Task directions: Output must match the records, character for character.

===== Provided material

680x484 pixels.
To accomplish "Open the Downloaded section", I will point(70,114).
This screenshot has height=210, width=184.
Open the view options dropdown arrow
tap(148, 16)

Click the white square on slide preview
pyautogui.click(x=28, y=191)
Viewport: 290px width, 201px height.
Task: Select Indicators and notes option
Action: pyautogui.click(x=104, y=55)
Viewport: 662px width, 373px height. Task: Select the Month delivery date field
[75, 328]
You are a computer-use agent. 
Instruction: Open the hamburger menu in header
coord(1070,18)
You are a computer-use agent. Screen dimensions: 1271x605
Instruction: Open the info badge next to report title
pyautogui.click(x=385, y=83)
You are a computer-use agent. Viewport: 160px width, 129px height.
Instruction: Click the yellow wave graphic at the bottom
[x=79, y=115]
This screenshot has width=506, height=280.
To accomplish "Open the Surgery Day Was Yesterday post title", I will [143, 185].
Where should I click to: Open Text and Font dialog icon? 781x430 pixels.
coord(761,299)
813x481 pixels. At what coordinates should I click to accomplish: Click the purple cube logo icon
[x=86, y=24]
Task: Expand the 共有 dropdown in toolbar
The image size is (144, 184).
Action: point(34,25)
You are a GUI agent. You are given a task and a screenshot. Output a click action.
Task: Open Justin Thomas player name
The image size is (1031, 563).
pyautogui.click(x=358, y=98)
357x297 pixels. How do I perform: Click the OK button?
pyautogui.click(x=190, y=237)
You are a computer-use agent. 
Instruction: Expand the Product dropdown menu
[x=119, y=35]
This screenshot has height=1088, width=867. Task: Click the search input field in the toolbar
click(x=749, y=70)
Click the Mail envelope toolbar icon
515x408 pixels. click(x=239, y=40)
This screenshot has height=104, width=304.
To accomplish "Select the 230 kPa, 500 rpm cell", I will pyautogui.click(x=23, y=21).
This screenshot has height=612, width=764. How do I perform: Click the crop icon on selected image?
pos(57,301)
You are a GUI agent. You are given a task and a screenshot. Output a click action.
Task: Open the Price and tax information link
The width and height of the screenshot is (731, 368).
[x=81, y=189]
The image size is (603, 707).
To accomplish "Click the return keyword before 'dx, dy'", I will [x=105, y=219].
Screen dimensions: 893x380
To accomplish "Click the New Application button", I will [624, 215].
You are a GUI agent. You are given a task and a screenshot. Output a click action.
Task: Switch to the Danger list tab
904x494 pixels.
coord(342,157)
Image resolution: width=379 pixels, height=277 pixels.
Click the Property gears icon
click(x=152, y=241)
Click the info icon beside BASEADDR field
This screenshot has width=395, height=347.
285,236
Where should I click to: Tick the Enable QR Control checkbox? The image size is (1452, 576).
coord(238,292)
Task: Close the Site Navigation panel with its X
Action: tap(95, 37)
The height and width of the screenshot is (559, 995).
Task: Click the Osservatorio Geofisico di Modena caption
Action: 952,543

==========

Output of the exercise:
680x484 pixels.
To accomplish "Open the Downloaded section", I will point(70,114).
This screenshot has height=210, width=184.
Open the view options dropdown arrow
tap(148, 16)

Click the white square on slide preview
pyautogui.click(x=28, y=191)
Viewport: 290px width, 201px height.
Task: Select Indicators and notes option
Action: pyautogui.click(x=104, y=55)
Viewport: 662px width, 373px height. Task: Select the Month delivery date field
[75, 328]
You are a computer-use agent. 
Instruction: Open the hamburger menu in header
coord(1070,18)
You are a computer-use agent. Screen dimensions: 1271x605
Instruction: Open the info badge next to report title
pyautogui.click(x=385, y=83)
You are a computer-use agent. Viewport: 160px width, 129px height.
Instruction: Click the yellow wave graphic at the bottom
[x=79, y=115]
This screenshot has width=506, height=280.
To accomplish "Open the Surgery Day Was Yesterday post title", I will [143, 185].
Where should I click to: Open Text and Font dialog icon? 781x430 pixels.
coord(761,299)
813x481 pixels. At what coordinates should I click to accomplish: Click the purple cube logo icon
[x=86, y=24]
Task: Expand the 共有 dropdown in toolbar
The image size is (144, 184).
Action: point(34,25)
You are a GUI agent. You are given a task and a screenshot. Output a click action.
Task: Open Justin Thomas player name
The image size is (1031, 563).
pyautogui.click(x=358, y=98)
357x297 pixels. How do I perform: Click the OK button?
pyautogui.click(x=190, y=237)
You are a computer-use agent. 
Instruction: Expand the Product dropdown menu
[x=119, y=35]
This screenshot has height=1088, width=867. Task: Click the search input field in the toolbar
click(x=749, y=70)
Click the Mail envelope toolbar icon
515x408 pixels. click(x=239, y=40)
This screenshot has height=104, width=304.
To accomplish "Select the 230 kPa, 500 rpm cell", I will pyautogui.click(x=23, y=21).
This screenshot has height=612, width=764. How do I perform: Click the crop icon on selected image?
pos(57,301)
You are a GUI agent. You are given a task and a screenshot. Output a click action.
Task: Open the Price and tax information link
The width and height of the screenshot is (731, 368).
[x=81, y=189]
The image size is (603, 707).
To accomplish "Click the return keyword before 'dx, dy'", I will [x=105, y=219].
Screen dimensions: 893x380
To accomplish "Click the New Application button", I will [624, 215].
You are a GUI agent. You are given a task and a screenshot. Output a click action.
Task: Switch to the Danger list tab
904x494 pixels.
coord(342,157)
Image resolution: width=379 pixels, height=277 pixels.
Click the Property gears icon
click(x=152, y=241)
Click the info icon beside BASEADDR field
This screenshot has width=395, height=347.
285,236
Where should I click to: Tick the Enable QR Control checkbox? The image size is (1452, 576).
coord(238,292)
Task: Close the Site Navigation panel with its X
Action: tap(95, 37)
The height and width of the screenshot is (559, 995).
Task: Click the Osservatorio Geofisico di Modena caption
Action: 952,543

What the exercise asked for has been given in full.